"Let us not wallow in the valley of despair."
I've been thinking of these words this week, as we mark the 50th anniversary of Dr. Martin Luther King Jr.'s "I Have a Dream" speech.
The milestone is an important reminder of how far we have come -- and still have to go -- on the road to racial and social equality. It's also a good time to reflect on the lessons that other movements can learn from Dr. King's leadership.
I'm reminded of a conference I attended in Memphis a few years back. One of the highlights of the trip was visiting the National Civil Rights Museum at the Lorraine Motel, the site of Dr. King's tragic assassination. It was a moving experience.
Seeing the hotel -- exactly as it looked 45 years ago, and still a vivid image in my memory -- I couldn't help but think of all that environmentalists could accomplish if we could generate a similar kind of public passion and conviction that fueled the civil rights movement.
As Michael Shellenberger and Ted Nordhaus have pointed out, Dr. King's "I Have a Dream" speech is famous because of its inspiring, positive vision. How would history have turned out had he given an "I Have a Nightmare" speech instead?
What can we do to build a bigger movement for lasting change? One key, I believe, is to put more emphasis on the positive. A focus on possibilities, and not just problems, reveals that there is hope -- hope for a healthy, thriving planet where nature makes our lives better, safer and more prosperous. And hope for solutions that meet the needs of people while maintaining a healthy natural world. While there will always be some bad actors, most people -- once they understand that their lives and livelihoods depend on healthy natural systems -- will choose to protect the environment. And when people do the right thing, nature can be resilient.
This isn't a call for Pollyannaism. We're not naïve -- the challenges we face are difficult and complex. But the environmental movement needs its own dream around which to rally -- one in which nature and people live in balance, and where everyone can realize their right to a healthy and productive environment.
The environmental movement could also learn from Dr. King's example of seeking common ground on divisive issues. For example, I know from experience that topics like climate change and energy development can bring out the kind of passion that we absolutely need to solve our problems, but also the kind of divisive rhetoric that can get in the way of progress. The challenge in our field is to have calm, respectful conversations with people with whom we do not agree, to understand the basis of those disagreements and to build broad coalitions to move forward. In the words of Dr. King, "We cannot walk alone."

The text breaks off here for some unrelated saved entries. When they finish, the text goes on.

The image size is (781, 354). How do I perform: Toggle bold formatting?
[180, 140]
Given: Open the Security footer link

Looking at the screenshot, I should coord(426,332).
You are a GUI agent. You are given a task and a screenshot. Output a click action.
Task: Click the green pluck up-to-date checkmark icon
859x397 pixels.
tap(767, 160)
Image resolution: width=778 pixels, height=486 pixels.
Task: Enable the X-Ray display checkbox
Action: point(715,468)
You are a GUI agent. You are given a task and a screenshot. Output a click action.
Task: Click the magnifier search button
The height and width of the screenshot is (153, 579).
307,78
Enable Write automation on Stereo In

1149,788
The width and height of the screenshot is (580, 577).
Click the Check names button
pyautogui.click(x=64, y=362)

Of course this week's anniversary is also an important time to take a hard look at issues of equality and social justice, and our own roles in making Dr. King's dream a reality. At The Nature Conservancy, for example, we are committed to diversity and valuing differences in everything we do - from hiring the best people to propel our work, to launching projects that meet the needs of diverse communities, to reaching new and diverse audiences to broaden the constituency for conservation. I'll be the first to admit that we still have a long way to go. But there's no time for wallowing in the challenges. As Dr. King so eloquently put it, we must recognize the "fierce urgency of now."